**EXTRACT PROVIDED**
*** Block opens ***
For testing and contact tracing, we are seeing signs as of April 6 that Singapore (more here), Hong Kong and South Korea are not able to contain the spread of the virus using testing & contact tracing alone. This is the case even when these strategies are applied with extreme intensity (e.g. forced smartphone bluetooth tracking) that would not be culturally or politically feasible in the US or Europe. Part of the challenge seems to be explained by this paper in Nature showing evidence that peak infectiousness happens in the 2 days before symptom onset.

For vaccines, there is one early vaccine from Moderna in clinical trials in Washington that is hoping to be giving vaccinations to frontline medical staff this fall. However, Johnson & Johnson and others making vaccines seem to think this is very unrealistic and are targeting mouse & primate studies this summer, human safety trials this fall, human efficacy studies in Q1 2021, and then ramping up to 300M-1B doses available by end of 2021, meaning we’re 18-36 months from being able to vaccinate a substantial portion of the world. Maybe 18-24 months in the United States. It’s not yet known what the vaccine rollout would look like, but it’s expected that medical workers and those in high-risk essential jobs would be vaccinated first.
*** Block closes ***
**DATA EXCERPTS**
*** Block opens ***
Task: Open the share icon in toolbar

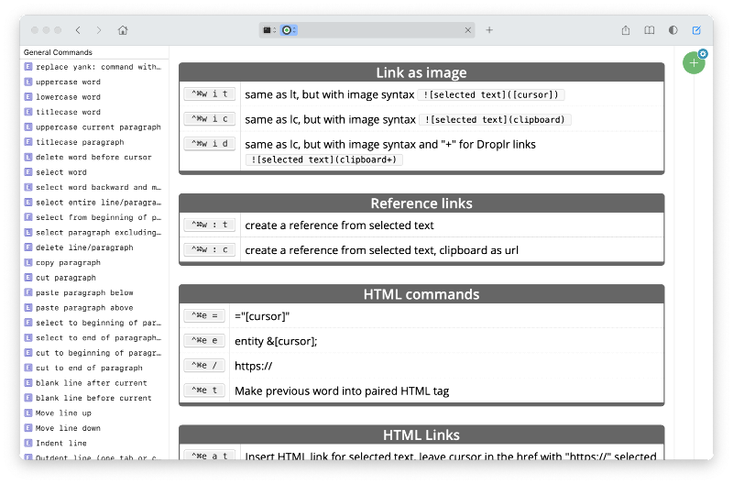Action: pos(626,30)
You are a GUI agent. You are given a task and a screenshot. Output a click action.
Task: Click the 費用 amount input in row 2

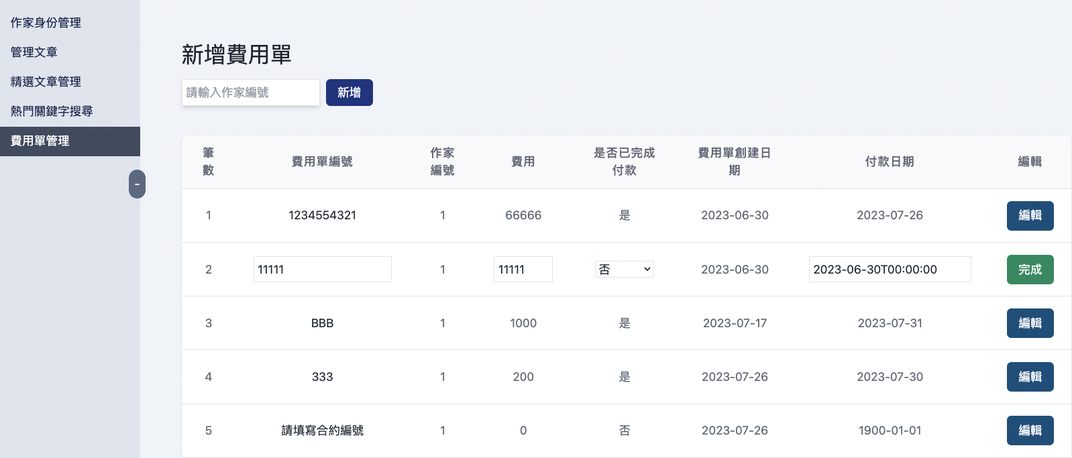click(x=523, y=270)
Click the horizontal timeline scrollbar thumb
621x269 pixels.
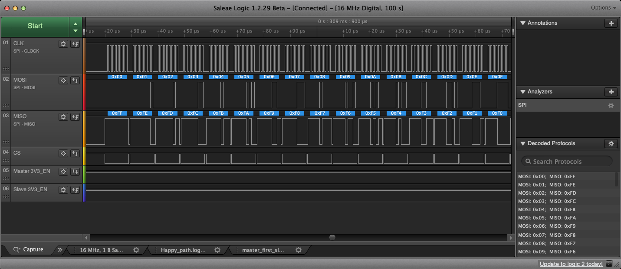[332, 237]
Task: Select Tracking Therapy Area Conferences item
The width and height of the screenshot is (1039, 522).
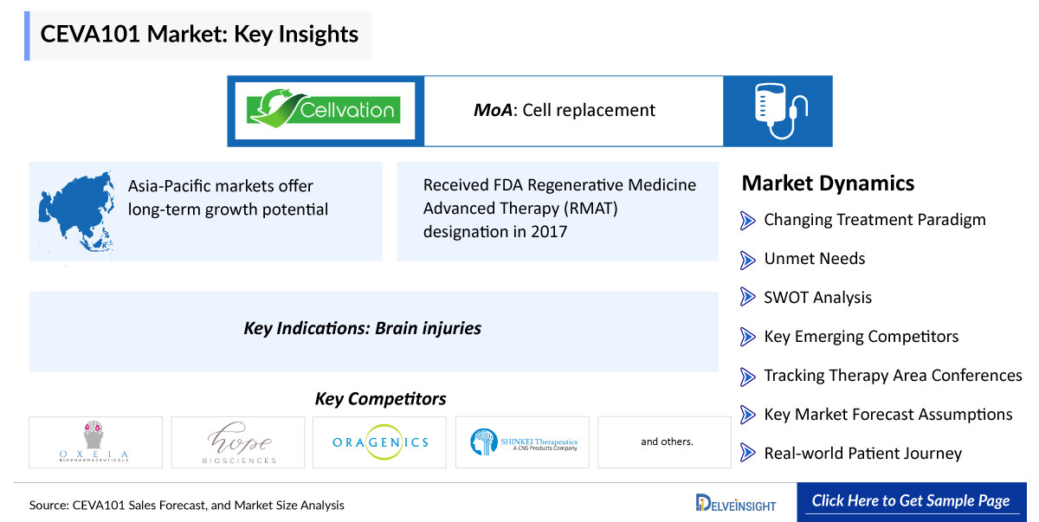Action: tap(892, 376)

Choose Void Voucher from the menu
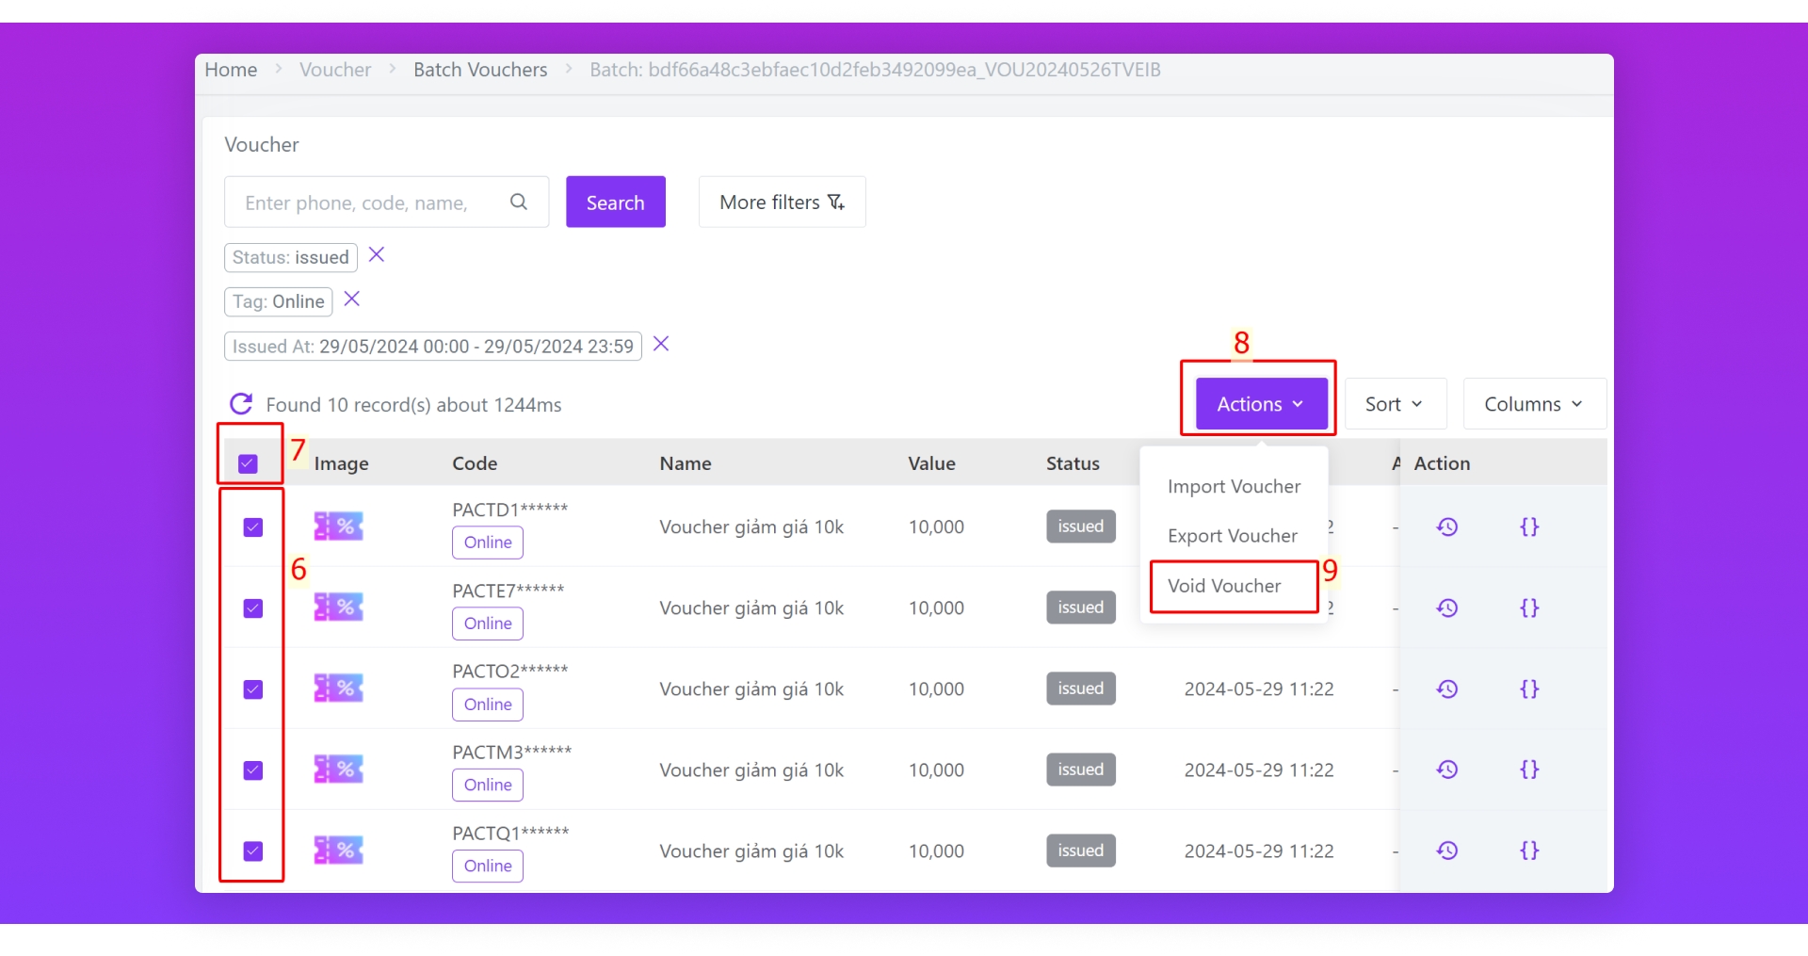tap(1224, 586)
*** Block closes ***
*** Block opens ***
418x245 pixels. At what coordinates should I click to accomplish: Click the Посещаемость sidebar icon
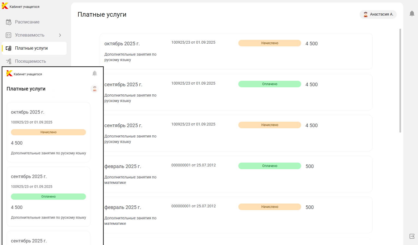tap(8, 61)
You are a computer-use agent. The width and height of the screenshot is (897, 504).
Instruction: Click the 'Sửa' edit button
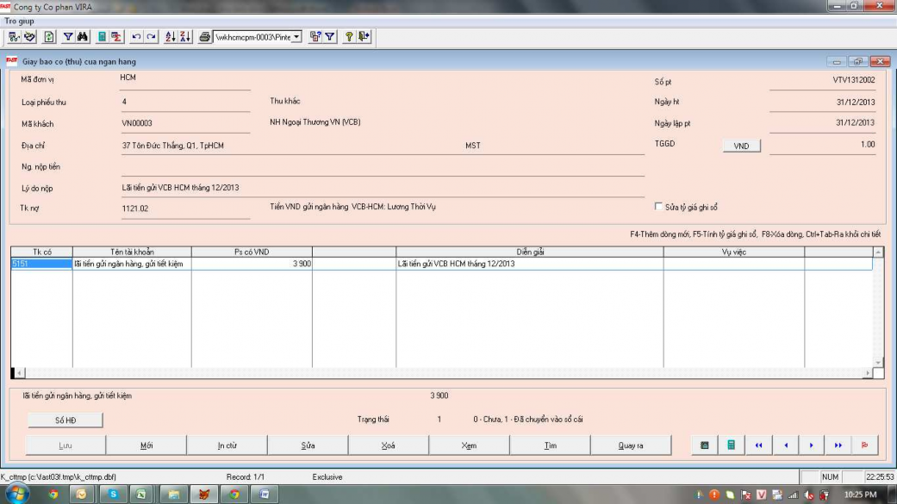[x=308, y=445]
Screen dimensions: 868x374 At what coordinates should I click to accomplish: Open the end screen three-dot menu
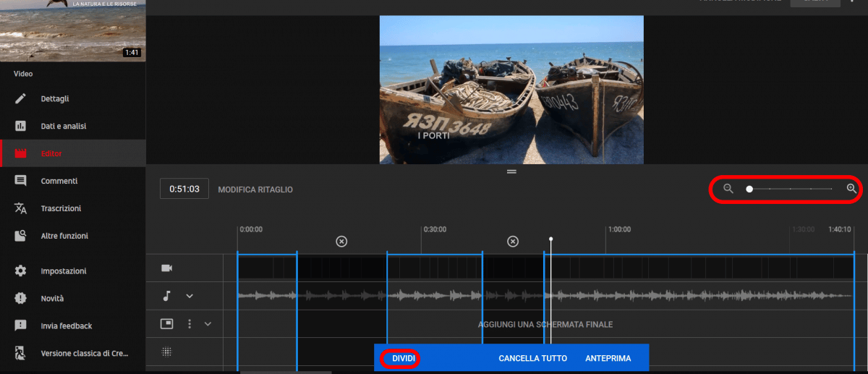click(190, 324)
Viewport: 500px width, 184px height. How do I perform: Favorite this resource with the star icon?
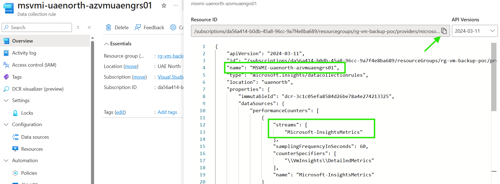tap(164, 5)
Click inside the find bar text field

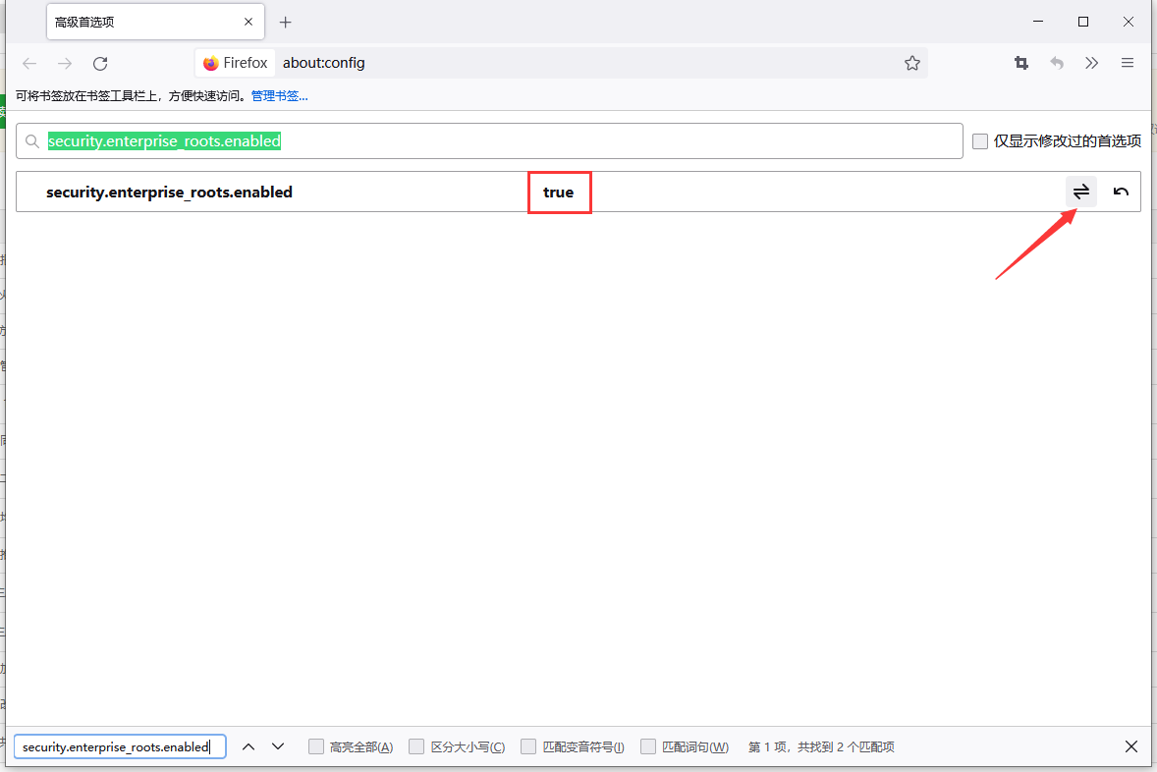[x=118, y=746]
*** Block closes ***
*** Block opens ***
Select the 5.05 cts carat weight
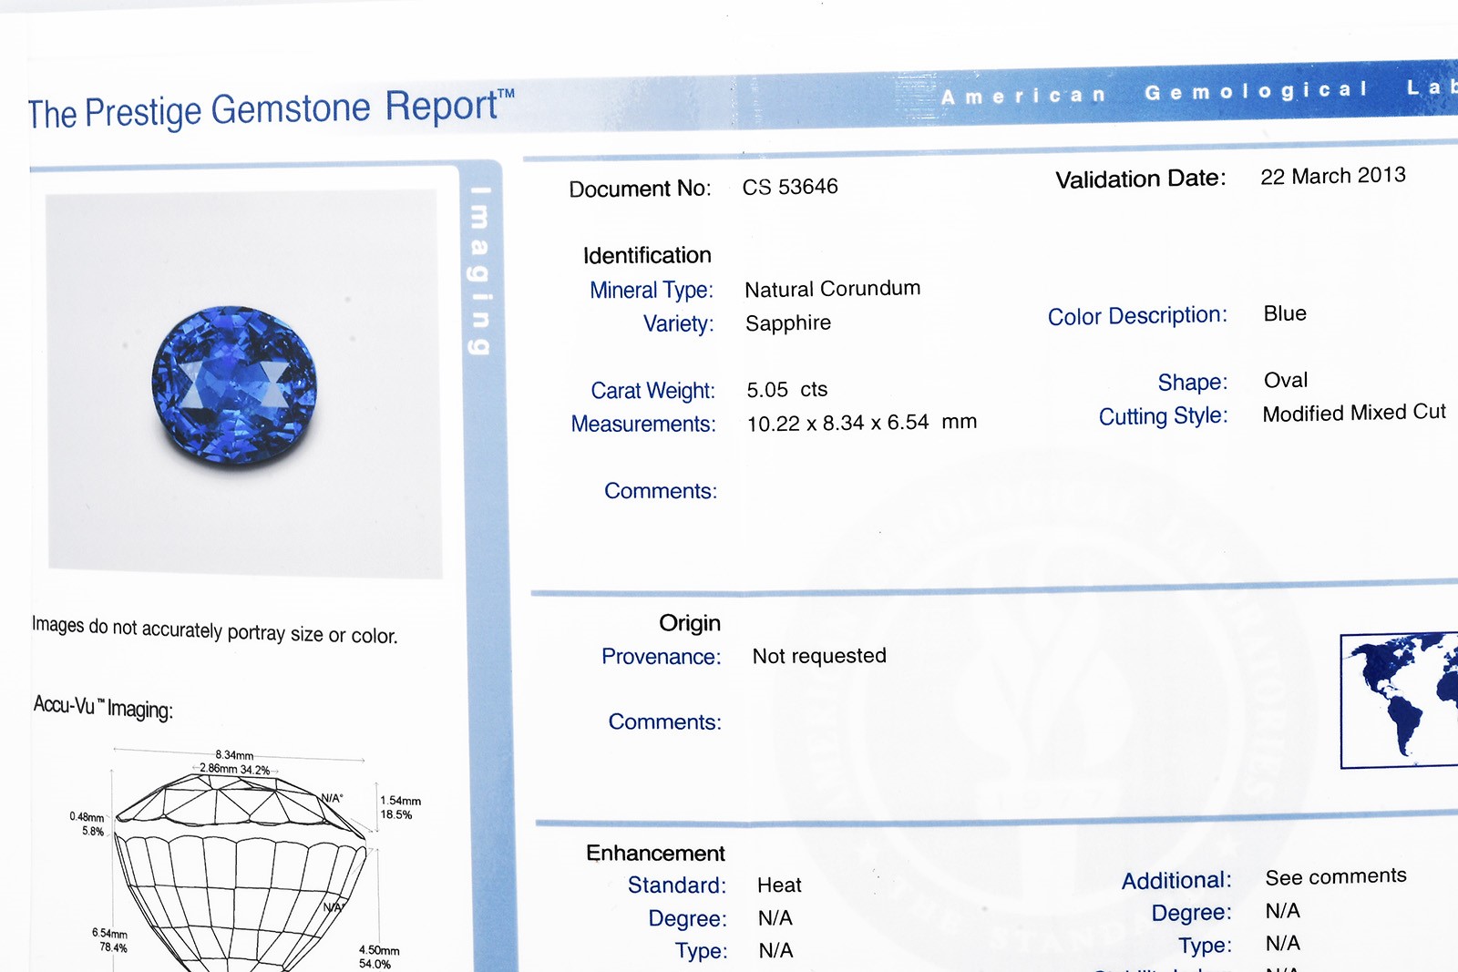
*** Block closes ***
**ACTIVITY A**
In the extract on testing and vaccines, when does peak infectiousness happen, according to the paper in Nature?
**ACTIVITY B**
Quote the extract on testing and vaccines, beginning at the words "For vaccines, there" and stopping after the words "be vaccinated first.".

**REPLY A**
In the 2 days before symptom onset.

**REPLY B**
For vaccines, there is one early vaccine from Moderna in clinical trials in Washington that is hoping to be giving vaccinations to frontline medical staff this fall. However, Johnson & Johnson and others making vaccines seem to think this is very unrealistic and are targeting mouse & primate studies this summer, human safety trials this fall, human efficacy studies in Q1 2021, and then ramping up to 300M-1B doses available by end of 2021, meaning we’re 18-36 months from being able to vaccinate a substantial portion of the world. Maybe 18-24 months in the United States. It’s not yet known what the vaccine rollout would look like, but it’s expected that medical workers and those in high-risk essential jobs would be vaccinated first.